Those of you saying that he's leaving for the money clearly have no idea what you're talking about. Theoretically, let's say he leaves for another five months.
That would be 153 days from now. On average when he was uploading daily he was gaining 1,000 subscribers per day, projecting his view at about 368k if he didn't stop uploading until then. (This isn't even counting the exponential growth that youtubers get before they reach around 2-3 mil)
Would he gain that many subscribers just by leaving and coming back? Who's to really say, but we can definitely try to predict the amount of $$$ he'd make in that time.

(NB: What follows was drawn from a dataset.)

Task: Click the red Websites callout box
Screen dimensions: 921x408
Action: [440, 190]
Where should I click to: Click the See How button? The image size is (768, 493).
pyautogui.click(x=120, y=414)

I say "try" due to the many factors that come in to play when you calculate the ad revenue a youtuber collects such as the views, time, ads, etc.
If we take all the averages of the typical ad revenue that one would make in a day, average out his views to 70.5k and assume his CPM is around $2.00 we come out to a monthly total of $4,230 (This means that his yearly salary simply from ad revenue is equal to that of the average American household). Multiply that by the five months that you are assuming that he'd be gone for, and he's missing out on over $21k
This isn't even counting the amount he'd make from streaming, which is a ridiculous source of income. But streaming takes time, way longer than a video. If he records a 20 minute video, and generously give him 40 minutes to edit, that's one hour of work a day for the average American's salary.
So yeah, totally doing it for the money.